The machinery of this little project is a clustering algorithm called Kmeans. I've written an introduction to the Kmeans algorithm (and the idea of clustering) here. If you aren't familiar with Kmeans, please see that first, as I'll assume you understand the basics of the algorithm from here on.
So let's talk about image manipulation. Images are really just a series of pixels stacked together, and each pixel has four defining pieces of information: how much red, how much blue, how much green, and how transparent. In order to work with all the pixel values, we simply need to read each pixel into a table storing each of these information bits. Python has an excllent library called PILLOW, or the Python Image (manipulation) Library, which does most of the heavy lifting for us: it reads through the pixels and returns a list of pixel values.
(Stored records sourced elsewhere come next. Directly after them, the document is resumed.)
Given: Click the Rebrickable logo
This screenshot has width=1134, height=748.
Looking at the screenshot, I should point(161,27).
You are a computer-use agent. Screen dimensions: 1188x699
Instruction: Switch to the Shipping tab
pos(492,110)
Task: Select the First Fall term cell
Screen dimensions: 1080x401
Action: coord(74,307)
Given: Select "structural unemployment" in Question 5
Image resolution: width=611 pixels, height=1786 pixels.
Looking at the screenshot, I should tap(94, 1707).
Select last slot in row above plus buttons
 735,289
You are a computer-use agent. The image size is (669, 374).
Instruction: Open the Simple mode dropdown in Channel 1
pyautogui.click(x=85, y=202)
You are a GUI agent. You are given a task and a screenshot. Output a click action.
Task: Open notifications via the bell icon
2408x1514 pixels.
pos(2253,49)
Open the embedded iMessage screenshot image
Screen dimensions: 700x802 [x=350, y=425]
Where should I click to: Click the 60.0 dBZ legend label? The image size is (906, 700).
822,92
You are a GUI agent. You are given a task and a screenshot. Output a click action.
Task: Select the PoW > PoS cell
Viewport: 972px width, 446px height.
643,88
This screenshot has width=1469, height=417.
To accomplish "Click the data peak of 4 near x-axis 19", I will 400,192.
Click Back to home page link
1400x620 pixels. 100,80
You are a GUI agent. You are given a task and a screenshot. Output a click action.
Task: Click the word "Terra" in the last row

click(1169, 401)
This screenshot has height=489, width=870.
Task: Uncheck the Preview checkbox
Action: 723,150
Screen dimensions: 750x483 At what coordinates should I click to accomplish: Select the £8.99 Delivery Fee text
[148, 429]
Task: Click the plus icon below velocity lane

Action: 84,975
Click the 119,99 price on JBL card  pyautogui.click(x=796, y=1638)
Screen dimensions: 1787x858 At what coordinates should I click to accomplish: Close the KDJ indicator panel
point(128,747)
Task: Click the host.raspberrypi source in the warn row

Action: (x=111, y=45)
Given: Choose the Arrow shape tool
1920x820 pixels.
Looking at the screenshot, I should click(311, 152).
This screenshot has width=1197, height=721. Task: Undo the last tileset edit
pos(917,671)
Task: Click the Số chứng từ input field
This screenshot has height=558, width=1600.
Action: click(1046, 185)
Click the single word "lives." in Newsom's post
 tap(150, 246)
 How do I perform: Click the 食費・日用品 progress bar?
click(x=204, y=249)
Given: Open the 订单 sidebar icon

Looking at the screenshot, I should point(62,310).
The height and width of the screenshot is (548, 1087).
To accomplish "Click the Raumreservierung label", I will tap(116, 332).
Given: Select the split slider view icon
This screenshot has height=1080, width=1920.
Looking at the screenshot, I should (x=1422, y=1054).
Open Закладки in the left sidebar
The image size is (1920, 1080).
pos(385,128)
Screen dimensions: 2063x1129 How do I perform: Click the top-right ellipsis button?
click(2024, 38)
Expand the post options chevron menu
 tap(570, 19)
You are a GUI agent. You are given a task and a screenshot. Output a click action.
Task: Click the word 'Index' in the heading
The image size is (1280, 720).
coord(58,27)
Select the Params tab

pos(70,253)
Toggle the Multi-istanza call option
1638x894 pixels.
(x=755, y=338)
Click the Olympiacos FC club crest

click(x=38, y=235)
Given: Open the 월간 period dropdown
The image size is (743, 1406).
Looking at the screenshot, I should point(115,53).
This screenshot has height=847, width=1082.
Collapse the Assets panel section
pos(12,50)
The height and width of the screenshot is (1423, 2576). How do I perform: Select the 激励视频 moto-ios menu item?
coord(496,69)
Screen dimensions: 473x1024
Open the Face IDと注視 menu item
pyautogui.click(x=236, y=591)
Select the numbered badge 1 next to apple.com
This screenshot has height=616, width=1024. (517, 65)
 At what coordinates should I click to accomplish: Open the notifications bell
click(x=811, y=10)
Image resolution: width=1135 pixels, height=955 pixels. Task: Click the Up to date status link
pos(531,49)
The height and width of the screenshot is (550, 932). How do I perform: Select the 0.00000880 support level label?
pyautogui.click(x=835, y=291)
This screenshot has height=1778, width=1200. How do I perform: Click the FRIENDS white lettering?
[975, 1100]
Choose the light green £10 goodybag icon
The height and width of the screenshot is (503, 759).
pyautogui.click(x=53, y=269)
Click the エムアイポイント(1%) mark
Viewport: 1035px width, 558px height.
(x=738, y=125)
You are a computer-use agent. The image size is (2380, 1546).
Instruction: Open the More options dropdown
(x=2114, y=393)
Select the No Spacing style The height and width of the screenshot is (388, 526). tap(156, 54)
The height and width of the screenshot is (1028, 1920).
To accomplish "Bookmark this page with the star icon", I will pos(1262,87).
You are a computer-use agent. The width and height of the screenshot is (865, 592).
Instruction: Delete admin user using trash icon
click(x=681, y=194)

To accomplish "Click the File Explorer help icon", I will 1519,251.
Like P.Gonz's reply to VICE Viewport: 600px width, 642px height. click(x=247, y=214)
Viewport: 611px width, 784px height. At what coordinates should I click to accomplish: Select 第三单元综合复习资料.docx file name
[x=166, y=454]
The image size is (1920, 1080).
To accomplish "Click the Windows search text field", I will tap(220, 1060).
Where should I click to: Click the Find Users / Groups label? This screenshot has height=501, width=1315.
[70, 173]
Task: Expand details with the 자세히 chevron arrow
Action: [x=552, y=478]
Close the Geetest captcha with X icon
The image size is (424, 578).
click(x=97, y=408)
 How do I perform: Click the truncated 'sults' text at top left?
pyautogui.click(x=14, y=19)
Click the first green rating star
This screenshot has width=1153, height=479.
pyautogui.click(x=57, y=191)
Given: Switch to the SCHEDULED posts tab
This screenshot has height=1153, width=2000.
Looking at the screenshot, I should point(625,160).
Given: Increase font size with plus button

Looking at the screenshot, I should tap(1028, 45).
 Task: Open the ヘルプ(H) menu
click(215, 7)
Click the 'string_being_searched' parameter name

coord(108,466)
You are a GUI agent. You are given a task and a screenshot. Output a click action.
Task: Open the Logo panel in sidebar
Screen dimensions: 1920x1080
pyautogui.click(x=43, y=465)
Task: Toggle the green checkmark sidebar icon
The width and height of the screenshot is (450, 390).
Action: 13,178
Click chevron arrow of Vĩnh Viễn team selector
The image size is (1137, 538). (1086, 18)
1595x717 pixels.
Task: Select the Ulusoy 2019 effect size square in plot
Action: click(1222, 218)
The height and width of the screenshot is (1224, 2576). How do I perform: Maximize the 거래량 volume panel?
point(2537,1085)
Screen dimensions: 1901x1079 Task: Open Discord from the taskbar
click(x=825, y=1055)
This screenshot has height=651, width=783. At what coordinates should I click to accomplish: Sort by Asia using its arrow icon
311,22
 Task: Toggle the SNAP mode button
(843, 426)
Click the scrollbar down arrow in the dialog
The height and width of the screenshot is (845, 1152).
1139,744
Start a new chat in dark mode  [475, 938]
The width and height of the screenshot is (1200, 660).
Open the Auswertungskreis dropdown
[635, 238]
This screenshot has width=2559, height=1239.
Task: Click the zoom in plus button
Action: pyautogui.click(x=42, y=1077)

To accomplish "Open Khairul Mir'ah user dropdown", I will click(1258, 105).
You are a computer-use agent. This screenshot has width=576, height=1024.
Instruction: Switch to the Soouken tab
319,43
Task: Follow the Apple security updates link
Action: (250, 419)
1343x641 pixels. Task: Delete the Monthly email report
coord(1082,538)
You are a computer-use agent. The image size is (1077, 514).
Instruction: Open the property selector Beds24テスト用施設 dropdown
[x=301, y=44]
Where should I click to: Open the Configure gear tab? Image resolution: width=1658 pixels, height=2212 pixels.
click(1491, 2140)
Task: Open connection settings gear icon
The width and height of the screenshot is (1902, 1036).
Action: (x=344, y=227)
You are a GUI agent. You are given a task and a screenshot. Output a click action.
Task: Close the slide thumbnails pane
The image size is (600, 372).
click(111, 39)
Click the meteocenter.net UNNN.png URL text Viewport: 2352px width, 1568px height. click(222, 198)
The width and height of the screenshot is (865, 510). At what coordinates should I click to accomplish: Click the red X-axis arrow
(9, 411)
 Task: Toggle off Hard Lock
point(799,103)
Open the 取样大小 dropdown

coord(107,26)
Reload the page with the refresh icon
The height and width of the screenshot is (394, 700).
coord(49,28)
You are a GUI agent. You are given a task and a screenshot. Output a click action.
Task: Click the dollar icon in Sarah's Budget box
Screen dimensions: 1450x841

Each pixel value is in the form [R, G, B, Tr]. Once we have this, that's where the fun can begin. First, I project all of the pixel values into a three-dimensional vector space with an axis for Redness, Blueness, and Greenness. So we essentially have a "color" space where we can now interact with our data. A demo of what that color space looks like is shown below:
Kmeans is space agnostic... all it needs to know is what space to work in and how we want to compute the distance between points. So by defining RGBness on a scale of 0-255 for each color (the default for pixels), we already have a calculable space. We simply need to setup our algorithm. A very simple version of Kmeans that I wrote can be found here, though it has not been designed for working with images in this form. This implementation makes a class for clusters and simply cycles through the data assigning points to the various cluster objects as decided by the distance. It's effective, but severely under-optimized for speed. However, I think it's an instructive read through if you're wondering about how a clustering algorithm can be simply designed.
In practice, I used the pre-built Kmeans algorithm provided by Scikit-Learn. This is an optimized algorithm that runs really quickly and has a lot of nice features. I initialized it with Kmeans++, then fed it my color space data and let it go to town finding clusters. At the end, I computed the mean value of all the points in a color cluster, giving me the average RGB value for each cluster. Then I re-colored every point in the cluster with that average value, and redrew the picture with this new "flattened" color scheme. PILLOW once again does a lot of the heavy lifting for redrawing the image. Let me show you an example:
The original version of this image has over 100,000 uniquely colored pixels in it. In the right two images, we've found clusters for all the pixels and assigned each pixel the average color of its cluster; so there are only 2 and 5 total unique colors, respectively. In this project, the choice of k (number of clusters) is governed by artistic license, since there isn't really a "correct" way to colorize the image, so I've put together a gif cycling through choices of k from 2-15, ending with the original picture for comparison.
One of the beautiful things is I've designed this script to be totally image independent. Simply feed it an image, it will do all of the determination of how to get the RGB (there are several "types" of images that encode things a bit differently such as JPG, PNG, etc), then create the vector space and analyze it. On top of that, I've put together a handy little BASH script that will run the code over-and-over with different values for number of clusters. Some other sample images are shown below.
All of the code for this project can be found here: Image Flattener in Python. The final version is called imageFlattener_sklearn.py, but there is also a version using my write-up of Kmeans that can also work (so you can see how the algorithm works in a more mechanical way). It's a bit slower and less polished than the final version I used.